Michael Jordan. Ruby Bridges. Rihanna.
These are some of the artists and role models drawn by the students and featured in a new collection of portraits located in Hillcrest Retirement Community in La Verne. Titled “Our African-American Influence,” the gallery aims to showcase black culture and its impact on daily life.
At a reception Friday, Feb. 25, Tharpe and his 16 students were honored as part of the gallery and Black History Month celebration by Hillcrest. Present to speak were Pomona School Unified District officials, La Verne Mayor Tim Hepburn and other local leaders.
While the location of the gallery is not typical, it is intentional, said Hillcrest CEO Matthew Neeley.
after George Floyd protests in the summer of 2020, a small group of residents and staff at the nursing home formed a committee dedicated to emphasizing diversity, equality, and inclusion. The gallery is part of these efforts, created by turning the living room into a mini-museum where different cultures and lifestyles are displayed every second month. Currently, the room highlights the black story, including a timeline of the civil rights movement, a quilt inspired by the subway, and a photo of Vice President Kamala Harris.
Tharpe hopes that students will be able to expand their personal connection to the individual highlighted in their portraits. Doing so, he says, will lead students to “build respect for African-American culture.”
“As Americans, we are blessed with the opportunity to be influenced by many cultures. “Whether we realize it or not, these positive and negative influences affect our lives and the way we choose to live them,” Tharpe said.
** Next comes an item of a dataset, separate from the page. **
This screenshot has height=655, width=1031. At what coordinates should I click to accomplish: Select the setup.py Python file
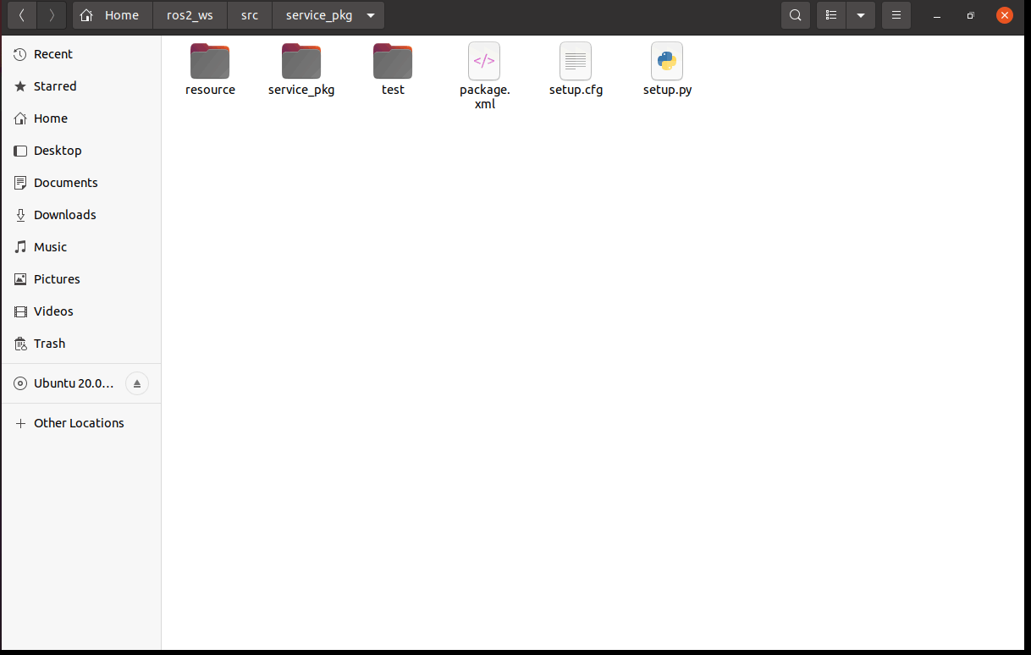667,63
“I believe it is important for Americans to accept these influences in order to help tear down the walls that divide us, and we hope to create a more productive and receptive nation that learns to work together for the good of the country.” he continued.
The new collection represents the first time many of the students have displayed their work in a gallery, they said. They were also asked to write a short essay on their relationship to the individual they chose to draw.
One by one, each of the 16 artists explained why they chose their theme and the impact they have had on their lives.
“Lenny Kravitz gave me another way to connect with my dad because he was the one who introduced me to him and the music in the first place,” said Jacob Cazares.
For Jasmine Hernandez-Garcia, after introducing herself to R&B icon Nina Simone through a song, she said, she wanted to know more about the artist and civil rights activist.
“I feel like I was not doing her justice by liking her only for her music, so I decided (to look) a little more at the path and her achievements that she had achieved,” said Hernandez-Garcia. “Let me tell you, I was amazed.”
Janelle Martinez said she found daily inspiration after hearing the story of Ruby Bridges, the first African-American student to integrate an elementary school in the South.
“If I were to pass what Ruby did on my way to school, I would refuse to go for fear. “There are not many people who stay kind after being treated horribly,” Martinez said. “Because it inspires me every day to be compassionate with others because there is not enough kindness in the world.”
Portraits from the advanced art class are available for purchase, starting at $ 50. All proceeds go directly to the artist, according to Tharpe.
The collection is on display until March 25 at Hillcrest Retirement Community, 2705 Mountain View Drive in La Verne.